You will hear separatists argue that some of the Atlantic provinces have a higher equalization per capita (in other words, if you divide the payment they receive by the total population). This is true, but they don’t mention that administration costs are higher per capita because these provinces have much lower populations, they have an economy that is highly reliant (but less so in recent years) on fisheries and that they are at a serious geographic disadvantage to Quebec (proximity to major Canadian and America cities). So it is like comparing apples to oranges – Quebec is the second largest economy in Canada, so shouldn’t we stick to comparing it to Alberta or Ontario?
What makes statements made by Marois even more ludicrous, is that Quebec contributed $ 3 billion to the federal budget deficit in 2009. So, I am not sure how the economist working for Marois came to the conclusion that Quebec pays for shipbuilding in the maritimes or the auto industry in Ontario, but I guess it makes for great propaganda for separatist zealots – it takes about 10 minutes of research to see how false this statement is.

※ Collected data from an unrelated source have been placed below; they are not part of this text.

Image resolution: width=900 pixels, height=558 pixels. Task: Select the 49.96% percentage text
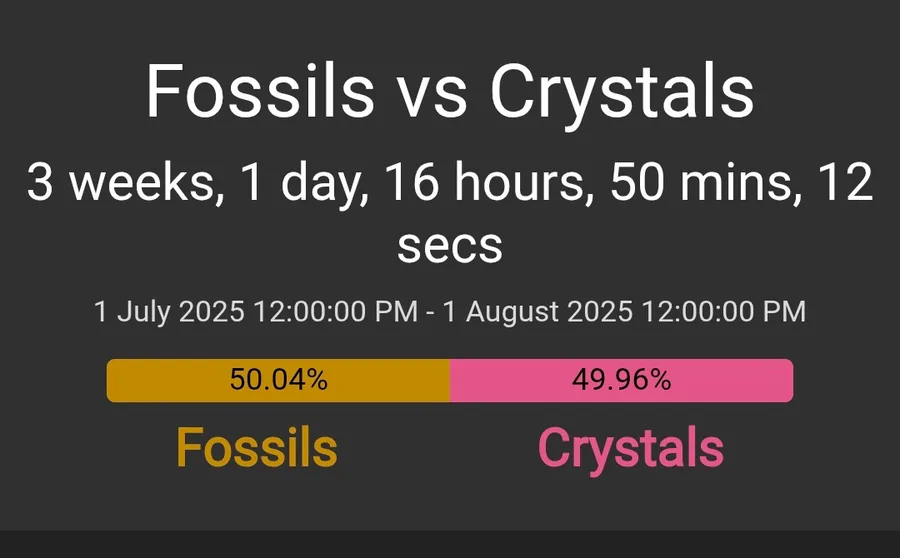point(622,379)
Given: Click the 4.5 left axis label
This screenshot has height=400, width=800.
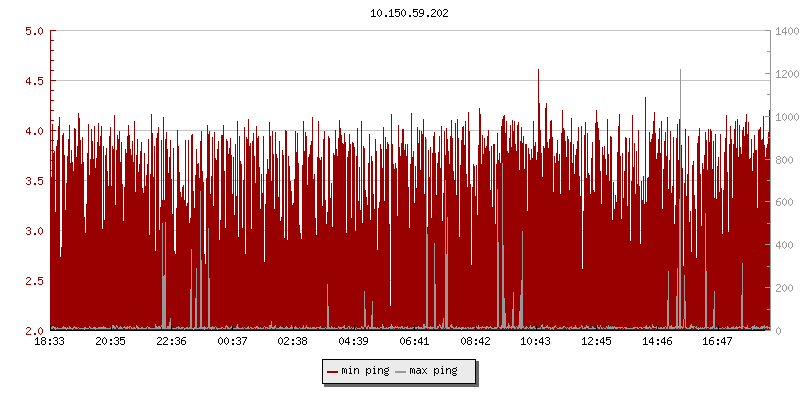Looking at the screenshot, I should click(x=33, y=81).
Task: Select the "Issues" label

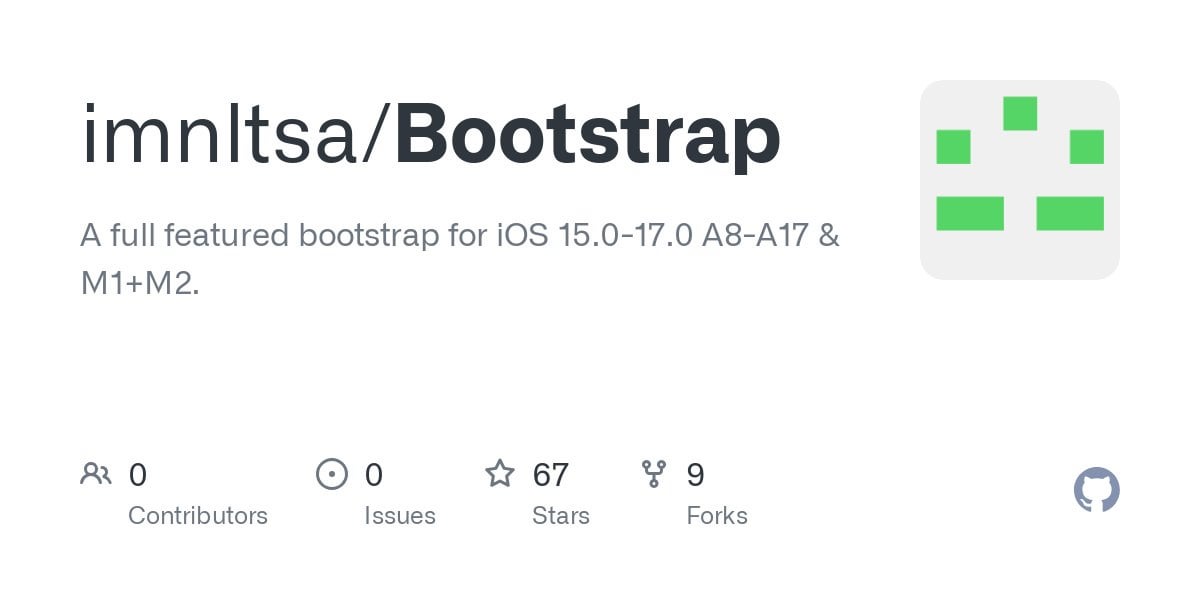Action: [x=400, y=516]
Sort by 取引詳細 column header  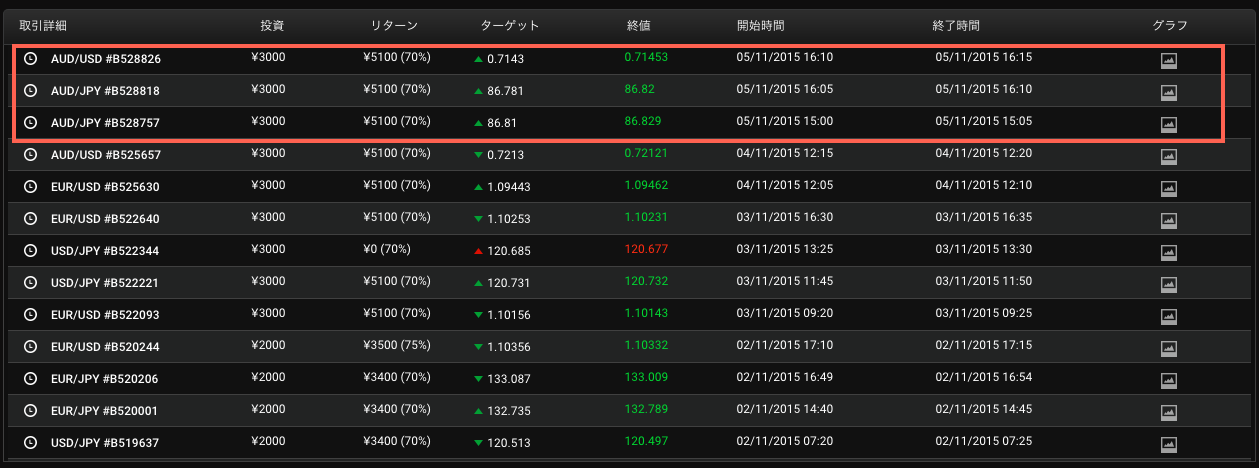(x=43, y=25)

source: 1. please see document ‘The Canadian Equalization Program: Main Elements, Achievement and Challenges’ by Quebec think tank ‘The Federal Idea’. 2. Statistics Canada: Consolidated provincial and territorial government revenue and expenditures, by province and territory
4. Housing bubble
The housing collapse in the USA, which effectively began in 2006, left millions of Americans homeless and personally bankrupt. Even though the circumstances that led up to the housing bubble in the USA are dramatically different than Quebec separating, the end result would be the same: massive increase in housing inventory, driving housing prices through the floor, leaving people with mortgages they can’t pay for on houses that are worth nothing.
How will this happen? If the families of 1 million people sell their homes in a short period of time to get out of the province, I figure Montreal will look something like Detroit fairly rapidly. Couple this with massive job losses and you have a recipe for total disaster. This will unfortunately have an effect on banks and mortgage brokers, but since many of these institutions have a national presence, they will most likely recover quite well as people migrate and settle in other provinces and take up mortgages. The worst hit bank will most likely be Desjardins, which has a strong presence in Quebec and a weaker presence in Ontario and other provinces.
5. Psycological/human toll
It is rarely considered just how much of a toll this will take on the people, if we forget the economics for a minute. Quebec families are integrated across multiple ethnicities, languages and cultures and creeds. Quebec separating will effectively destroy this harmony, especially in Montreal. My own family (extended included) is a mix of Francophones, Anglophones, Swiss, German among others (speaking all of these languages at the dinner table during family reunions). I can’t imagine the prospect of part of my family living in a different country.
This leads me to my final point: before the PQ started systematically dividing us, I can’t recall not having as much solidarity with Francophones as I do with Anglophones. Close your eyes, and remember what it is like before the PQ and you will see just how good they are at messing with our heads.
I am sure I can add many other points, but I will leave it to you to fill in the blanks!
A simple exercise such as the one I have done above reveals that, because of the consequences, Quebec is highly unlikely to separate any time soon. What do you think?